Not doing it because it feels complicated. The actual steps take 15 to 30 minutes per year: contribute, wait a day or two, convert, invest. The explanation is long because we are covering edge cases. The execution is simple.
Backdoor Roth for married couples
If you are married filing jointly, both spouses can do a backdoor Roth IRA, each contributing $7,000 per year. That is $14,000 per year into Roth accounts for the household.
Even if one spouse does not work (no earned income), the working spouse’s income counts for both. This is called a “spousal IRA.” The non-working spouse opens their own Traditional IRA, contributes $7,000, and converts to their own Roth IRA.
Important for the pro rata rule: The pro rata rule is calculated separately for each spouse. If your spouse has a pre-tax Traditional IRA but you do not, your backdoor Roth is clean even if theirs is not. Each spouse’s IRA accounts are treated independently.
Frequently asked questions
Is the backdoor Roth IRA legal? Yes. There is no law against contributing to a Traditional IRA and converting to a Roth IRA. The IRS, Congress, and tax professionals all acknowledge this strategy. It has been in use since 2010 with no legal challenges.
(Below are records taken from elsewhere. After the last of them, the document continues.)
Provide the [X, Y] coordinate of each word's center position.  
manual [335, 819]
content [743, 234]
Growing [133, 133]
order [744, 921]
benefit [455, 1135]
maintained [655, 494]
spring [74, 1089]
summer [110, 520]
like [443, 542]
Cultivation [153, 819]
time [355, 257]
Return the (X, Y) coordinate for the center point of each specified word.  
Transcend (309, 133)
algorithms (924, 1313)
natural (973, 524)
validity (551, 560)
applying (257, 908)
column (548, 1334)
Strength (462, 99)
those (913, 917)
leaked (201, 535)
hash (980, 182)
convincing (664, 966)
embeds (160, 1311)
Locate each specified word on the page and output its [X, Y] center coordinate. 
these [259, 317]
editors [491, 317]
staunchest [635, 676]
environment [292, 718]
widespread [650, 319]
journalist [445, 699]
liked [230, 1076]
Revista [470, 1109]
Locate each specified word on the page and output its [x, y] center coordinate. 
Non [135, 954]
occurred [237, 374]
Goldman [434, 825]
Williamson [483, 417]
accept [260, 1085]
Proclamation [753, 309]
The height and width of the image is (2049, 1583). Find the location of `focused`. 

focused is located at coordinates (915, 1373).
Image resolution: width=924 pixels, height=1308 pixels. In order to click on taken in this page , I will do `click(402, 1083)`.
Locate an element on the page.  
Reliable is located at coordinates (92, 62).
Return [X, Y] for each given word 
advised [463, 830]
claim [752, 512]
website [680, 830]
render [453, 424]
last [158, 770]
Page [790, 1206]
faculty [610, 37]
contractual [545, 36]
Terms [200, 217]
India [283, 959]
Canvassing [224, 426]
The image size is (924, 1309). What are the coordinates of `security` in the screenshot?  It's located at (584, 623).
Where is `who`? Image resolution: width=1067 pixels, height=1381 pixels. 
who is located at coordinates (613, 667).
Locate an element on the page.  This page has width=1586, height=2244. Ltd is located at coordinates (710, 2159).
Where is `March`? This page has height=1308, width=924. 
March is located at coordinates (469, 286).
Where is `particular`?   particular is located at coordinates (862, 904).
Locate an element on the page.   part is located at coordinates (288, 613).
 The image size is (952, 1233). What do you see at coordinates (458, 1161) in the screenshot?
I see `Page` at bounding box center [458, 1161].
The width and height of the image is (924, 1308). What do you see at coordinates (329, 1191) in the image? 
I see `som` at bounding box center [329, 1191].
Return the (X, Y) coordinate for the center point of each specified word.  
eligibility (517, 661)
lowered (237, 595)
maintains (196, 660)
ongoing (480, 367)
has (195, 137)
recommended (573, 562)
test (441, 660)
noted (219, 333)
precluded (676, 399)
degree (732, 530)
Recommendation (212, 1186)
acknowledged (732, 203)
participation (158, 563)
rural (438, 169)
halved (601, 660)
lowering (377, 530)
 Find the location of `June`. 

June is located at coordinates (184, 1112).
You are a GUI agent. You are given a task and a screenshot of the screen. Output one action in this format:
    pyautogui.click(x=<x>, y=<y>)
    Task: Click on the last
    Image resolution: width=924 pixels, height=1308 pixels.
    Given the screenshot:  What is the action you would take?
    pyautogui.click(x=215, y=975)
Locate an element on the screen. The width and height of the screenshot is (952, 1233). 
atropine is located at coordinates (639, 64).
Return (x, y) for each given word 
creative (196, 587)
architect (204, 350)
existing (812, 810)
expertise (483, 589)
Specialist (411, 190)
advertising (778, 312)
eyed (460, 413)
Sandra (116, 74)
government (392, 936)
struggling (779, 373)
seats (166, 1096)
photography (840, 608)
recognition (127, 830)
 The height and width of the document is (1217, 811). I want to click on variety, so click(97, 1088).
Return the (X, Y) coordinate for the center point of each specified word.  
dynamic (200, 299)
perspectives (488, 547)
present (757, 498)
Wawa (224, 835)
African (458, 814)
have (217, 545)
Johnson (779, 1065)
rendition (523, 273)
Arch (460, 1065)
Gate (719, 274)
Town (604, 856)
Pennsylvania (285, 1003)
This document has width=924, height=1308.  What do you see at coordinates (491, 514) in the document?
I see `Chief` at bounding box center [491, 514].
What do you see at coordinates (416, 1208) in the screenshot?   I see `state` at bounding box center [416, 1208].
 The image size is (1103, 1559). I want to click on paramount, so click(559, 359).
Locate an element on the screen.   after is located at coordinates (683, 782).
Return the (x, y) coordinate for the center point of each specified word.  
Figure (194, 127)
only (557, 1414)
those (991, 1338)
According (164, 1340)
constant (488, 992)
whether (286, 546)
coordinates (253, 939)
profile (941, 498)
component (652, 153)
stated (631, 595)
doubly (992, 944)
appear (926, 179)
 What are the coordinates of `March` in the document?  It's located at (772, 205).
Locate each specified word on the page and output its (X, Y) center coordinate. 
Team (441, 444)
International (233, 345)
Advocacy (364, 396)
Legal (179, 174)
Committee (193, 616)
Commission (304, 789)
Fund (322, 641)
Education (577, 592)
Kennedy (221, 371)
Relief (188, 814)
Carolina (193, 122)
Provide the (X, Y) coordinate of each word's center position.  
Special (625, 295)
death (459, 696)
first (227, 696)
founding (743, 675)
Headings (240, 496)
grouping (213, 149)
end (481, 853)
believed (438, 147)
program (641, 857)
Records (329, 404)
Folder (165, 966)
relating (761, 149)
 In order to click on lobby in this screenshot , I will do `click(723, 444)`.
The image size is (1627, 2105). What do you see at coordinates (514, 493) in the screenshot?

What if Congress eliminates the backdoor Roth? Legislation to eliminate it was proposed in 2021 (Build Back Better Act) but did not pass. If it is eliminated in the future, money already in your Roth IRA stays there. You would just stop doing the backdoor conversion going forward. This is a reason to do it now while it is available.
Can I do a backdoor Roth if I have a 401(k)? Yes. Having a 401(k) does not affect your ability to do a backdoor Roth IRA. In fact, having a 401(k) is what usually prevents you from deducting Traditional IRA contributions (at high incomes), which is what makes the backdoor necessary in the first place.
How long do I have to wait between contribution and conversion? There is no legally required waiting period. Some people convert the same day. Others wait a day or two for the contribution to settle. The IRS has not established a minimum waiting period, and the “step transaction doctrine” concern has not been applied to backdoor Roth conversions in practice. That said, many tax professionals suggest waiting a few business days for extra caution.
Can I do the backdoor Roth at any age? You need earned income to contribute to an IRA. If you (or your spouse) have earned income, there is no age limit. The previous age limit of 70.5 for Traditional IRA contributions was removed by the SECURE Act in 2019.
I earn $150,000. Do I need the backdoor? Check the current year’s Roth IRA income limits. For 2026, if your MAGI is under $150,000 (single) you can contribute the full amount directly. Between $150,000 and $161,000 there is a partial contribution allowed. Above $161,000, you need the backdoor. If you are close to the limit and might go over, doing the backdoor preemptively is simpler than calculating partial contributions.
What about state taxes? Most states follow the federal treatment of Roth conversions. If your conversion is tax-free federally (because it was all after-tax money), it is tax-free in most states. A few states have quirks. Check with your state’s tax rules if you live in a state with income tax.
The bottom line
The backdoor Roth IRA is one of the most powerful tools available to high earners for building tax-free retirement wealth. The process is simple: contribute to a Traditional IRA, convert to Roth, file Form 8606. Fifteen minutes of work each January puts $7,000 per year into an account that will never be taxed again.
The only real complication is the pro rata rule. If you have pre-tax money in a Traditional IRA, roll it into your 401(k) before doing the backdoor. If your Traditional IRA is empty, the process is clean and straightforward.
Start this January. Set a calendar reminder. Do it every year. At 7% growth, 25 years of backdoor Roth contributions grows to roughly $475,000 of completely tax-free money. That is money the IRS will never touch, and it started with 30 minutes of effort per year.